Mulher de refém culpa Estado por falta de segurança
PUBLICAÇÃO
quarta-feira, 11 de outubro de 2000
De Piraquara 
Familiares de agentes penitenciários que estiveram ontem em frente à Penitenciária Central do Estado temiam pela vida dos reféns e acusaram o governo do Estado pelo motim. Eu estou revoltada. Esses presos que estão rebelados foram os mesmos que tiveram a promessa de transferência na rebelião de junho. O Estado não cumpriu sua parte, mesmo depois de terem se passado quatro meses, reclamou Matilde Novik Vivi, mulher do agente penitenciário Osney Carlos Vivi. Seu marido era um dos funcionários da PCE mantido refém desde domingo à noite.
Matilde contou que o marido sempre ia para casa e falava sobre os problemas internos da unidade. Toda as vezes eu temia que ele viesse e não voltasse mais. Infelizmente, no domingo ele não voltou. E a culpa é das autoridades estaduais, disse ela.
A vice-presidente do Sindicato dos Servidores e Agentes Penitenciários do Paraná, Sandra Márcia Duarte, disse que, quando a rebelião terminar, a segurança da unidade deverá ser reforçada. A Polícia Militar tinha que ter reforçado as condições de segurança do local desde a última rebelião. Temos que colocar no local uma segurança ofensiva.

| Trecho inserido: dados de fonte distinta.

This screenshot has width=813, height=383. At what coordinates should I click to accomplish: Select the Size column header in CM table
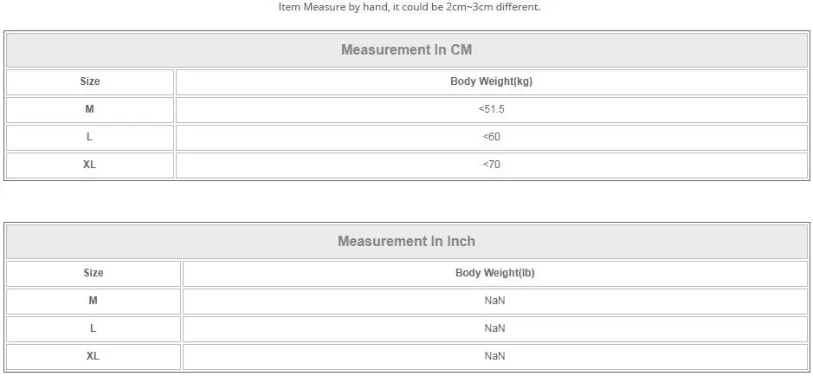click(90, 82)
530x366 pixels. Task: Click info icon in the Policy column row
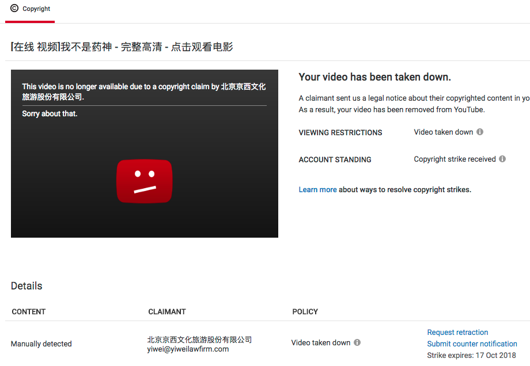(357, 342)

Sandra afirmou que, se isso não acontecer, os próprios agentes terão medo de continuar vindo para o trabalho. Na última rebelião da PCE, em junho, um agente ficou paralítico e um detento que participava do motim morreu do coração.

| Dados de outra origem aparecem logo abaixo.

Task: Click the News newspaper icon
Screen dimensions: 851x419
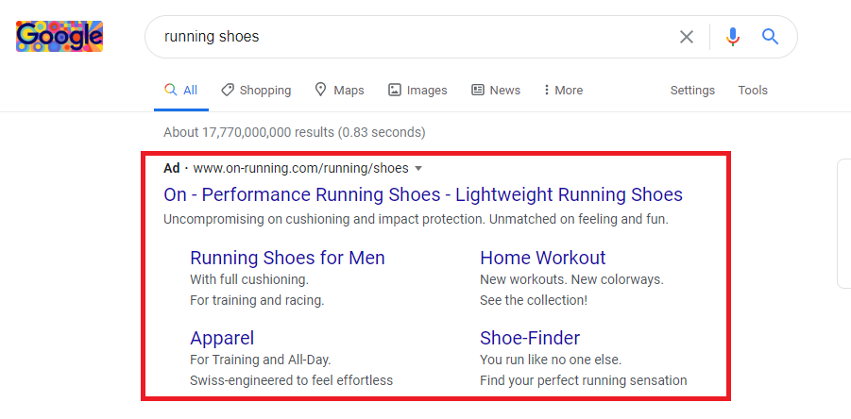Action: [x=478, y=90]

A vice-presidente do sindicato dos penitenciários, que acompanha de perto as negociações com a comissão de rebelados, temia que a tentativa de fuga se torna-se uma rebelião de fato. A massa carcerária tem pouca paciência, dizia ela, alertando que a situação poderia se complicar. Os agentes penitenciários que permaneceram como reféns são: Antonio da Silva, Paulino Domato, José Maria Domato, Valdir Pereira de Jesus, Mauro da Silva, Élcio dos Santos e Osney Carlos Vini. (L.P.)